The numbers rolling into the Colorado Department of Education speak for themselves: school expulsion for drug violations overwhelmingly associated with marijuana use and dealing have rocketed up at alarming rates in this state.
Consider:
- Drug violations reported by Colorado’s K-12 schools have increased 45 percent in the past four years while the combined number of all other violations has dropped.
- During the 2009-10 academic year, Colorado schools recorded 5,048 total disciplinary reports for drug offenses — a concerning increase of 25.2 percent over the previous school year. In that same period, school expulsions for drug offenses shot up 24.6 percent, and out-of-school suspensions were up 29 percent. The data include, but are not limited to, marijuana-related offenses. These troublesome increases happened in the same year that hundreds of marijuana dispensaries opened in Colorado, and federal “Safe and Drug-Free Schools and Communities” program funds made available to school districts for drug-prevention programs were eliminated.
- A lot of people thought the 2009-10 school year might be a blip of sorts on a radar. However, the level of drug violations reported during the 2010-11 school year not only held steady, but slightly increased.

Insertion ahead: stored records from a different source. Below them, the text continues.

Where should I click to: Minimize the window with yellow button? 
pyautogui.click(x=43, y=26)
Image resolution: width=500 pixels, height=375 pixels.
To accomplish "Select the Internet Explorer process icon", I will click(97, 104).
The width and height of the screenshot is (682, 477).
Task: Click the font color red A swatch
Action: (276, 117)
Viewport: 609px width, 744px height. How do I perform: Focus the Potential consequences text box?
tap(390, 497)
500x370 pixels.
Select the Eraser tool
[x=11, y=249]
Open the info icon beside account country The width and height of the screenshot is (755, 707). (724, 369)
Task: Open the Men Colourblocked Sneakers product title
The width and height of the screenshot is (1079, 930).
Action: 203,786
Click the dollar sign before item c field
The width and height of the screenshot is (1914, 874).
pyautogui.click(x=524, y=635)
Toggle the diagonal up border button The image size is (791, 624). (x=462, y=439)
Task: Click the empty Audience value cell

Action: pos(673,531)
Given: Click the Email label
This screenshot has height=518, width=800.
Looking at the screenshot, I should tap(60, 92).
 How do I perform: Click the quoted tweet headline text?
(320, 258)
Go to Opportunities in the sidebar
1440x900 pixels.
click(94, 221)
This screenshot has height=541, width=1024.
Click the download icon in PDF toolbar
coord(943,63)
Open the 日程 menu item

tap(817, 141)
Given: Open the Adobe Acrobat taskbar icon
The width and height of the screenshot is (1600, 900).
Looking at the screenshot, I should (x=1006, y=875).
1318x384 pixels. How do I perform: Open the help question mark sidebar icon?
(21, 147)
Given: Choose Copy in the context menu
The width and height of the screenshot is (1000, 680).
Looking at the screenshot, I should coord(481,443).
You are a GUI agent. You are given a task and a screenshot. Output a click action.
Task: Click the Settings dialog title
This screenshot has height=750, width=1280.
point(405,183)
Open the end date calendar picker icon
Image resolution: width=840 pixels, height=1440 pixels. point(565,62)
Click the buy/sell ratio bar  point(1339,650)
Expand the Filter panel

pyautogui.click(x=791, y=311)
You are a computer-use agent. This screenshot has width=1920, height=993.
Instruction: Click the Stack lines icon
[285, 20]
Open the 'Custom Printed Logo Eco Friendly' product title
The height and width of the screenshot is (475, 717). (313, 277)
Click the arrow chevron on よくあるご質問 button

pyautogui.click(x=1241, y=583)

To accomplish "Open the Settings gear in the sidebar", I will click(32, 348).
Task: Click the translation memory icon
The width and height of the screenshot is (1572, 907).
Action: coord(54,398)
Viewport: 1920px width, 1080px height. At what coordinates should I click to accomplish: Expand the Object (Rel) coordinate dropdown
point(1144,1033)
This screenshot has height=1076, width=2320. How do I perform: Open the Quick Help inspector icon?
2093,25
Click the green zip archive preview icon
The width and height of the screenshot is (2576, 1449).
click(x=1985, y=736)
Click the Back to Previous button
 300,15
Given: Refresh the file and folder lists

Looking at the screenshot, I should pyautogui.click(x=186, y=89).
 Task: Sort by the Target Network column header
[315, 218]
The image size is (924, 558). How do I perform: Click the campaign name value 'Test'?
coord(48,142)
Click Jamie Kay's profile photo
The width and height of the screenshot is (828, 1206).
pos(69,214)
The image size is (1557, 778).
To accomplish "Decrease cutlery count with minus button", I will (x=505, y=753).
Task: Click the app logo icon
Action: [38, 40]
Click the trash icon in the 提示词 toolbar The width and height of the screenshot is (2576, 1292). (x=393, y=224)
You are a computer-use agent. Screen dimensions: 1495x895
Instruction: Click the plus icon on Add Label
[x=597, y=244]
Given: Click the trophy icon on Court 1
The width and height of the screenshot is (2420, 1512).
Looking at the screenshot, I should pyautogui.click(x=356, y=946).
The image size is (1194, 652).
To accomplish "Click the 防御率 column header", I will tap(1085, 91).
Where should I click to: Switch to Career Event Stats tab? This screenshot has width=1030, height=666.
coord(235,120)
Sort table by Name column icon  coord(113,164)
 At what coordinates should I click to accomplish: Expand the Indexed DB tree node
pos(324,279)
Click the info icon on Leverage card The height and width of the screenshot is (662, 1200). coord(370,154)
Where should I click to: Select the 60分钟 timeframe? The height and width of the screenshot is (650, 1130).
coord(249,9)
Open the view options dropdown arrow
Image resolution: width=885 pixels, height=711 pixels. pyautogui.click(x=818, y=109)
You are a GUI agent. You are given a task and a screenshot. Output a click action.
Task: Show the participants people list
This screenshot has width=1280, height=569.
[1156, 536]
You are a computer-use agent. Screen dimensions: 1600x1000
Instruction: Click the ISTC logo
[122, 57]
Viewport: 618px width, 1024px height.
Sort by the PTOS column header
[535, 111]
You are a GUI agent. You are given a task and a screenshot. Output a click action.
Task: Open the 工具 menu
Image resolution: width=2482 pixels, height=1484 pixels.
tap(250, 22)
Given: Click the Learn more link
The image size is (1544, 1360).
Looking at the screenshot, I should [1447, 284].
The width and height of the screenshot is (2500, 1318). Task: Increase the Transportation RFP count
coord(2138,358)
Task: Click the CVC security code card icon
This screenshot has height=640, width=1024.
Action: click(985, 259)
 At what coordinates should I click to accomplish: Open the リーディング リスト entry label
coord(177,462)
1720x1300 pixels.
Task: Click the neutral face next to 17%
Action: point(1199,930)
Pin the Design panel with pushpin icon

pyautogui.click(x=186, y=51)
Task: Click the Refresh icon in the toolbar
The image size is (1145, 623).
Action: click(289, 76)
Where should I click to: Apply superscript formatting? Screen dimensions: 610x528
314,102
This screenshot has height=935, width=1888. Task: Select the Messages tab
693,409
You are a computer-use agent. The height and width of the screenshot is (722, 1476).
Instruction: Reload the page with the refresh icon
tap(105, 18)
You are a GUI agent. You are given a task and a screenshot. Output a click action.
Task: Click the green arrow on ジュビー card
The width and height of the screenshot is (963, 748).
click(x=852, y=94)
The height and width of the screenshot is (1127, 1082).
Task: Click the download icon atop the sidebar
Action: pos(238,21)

In late 2011, Education Department officials asked my husband, Dr. Christian Thurstone, to develop a presentation aimed at helping teachers and other school workers understand why marijuana is especially harmful to adolescents. Educators would benefit from a refresher course on brain science, they said. They also needed to be brought up to speed on the current state of peer-reviewed, respectable marijuana research, which overwhelmingly shows that marijuana — which is up to 10 times more potent today than it was in the 1960s, ’70s, ’80s and ’90s — undermines education.
This is information you won’t even find in a lot of school textbooks, some department officials said.
The department wanted materials in several formats that would simply and clearly explain “The Big Deal” of marijuana. A “slide show” a principal might use when speaking with faculty members. A four-page “brochure” that included medical citations. A two-page “fast facts” sheet that could be distributed to people wanting a crash course in all of this stuff at essentially a glance. The department wanted the materials in full color — and in gray scale so schools and education-focused groups with limited budgets could have clean, polished copies, too.
That’s when Chris asked me for help. My company, Media Salad, Inc., conducts market research. My colleagues and I don’t do public relations. We don’t do spin. We know facts are sufficient, and that we don’t need to do a sales job on people. We simply present what we know to be truth and let people decide what to do with it — just as we did for millions of people when we worked for some of the nation’s largest news organizations.
And yes, because Chris is sorely colorblind, I was immediately concerned about what any slides he would submit to Colorado’s education department would look like.
So, Media Salad stepped in to help. Drug-legalization proponents have dismissed our work as “government propaganda,” but I can assure you it’s not. These are the results of reputable, peer-reviewed research. These are well known facts of adolescent medicine. These are the records reported by Colorado schools that have alarmed state Department of Education officials. Not one government employee ever stepped in to tell us what to say in these materials.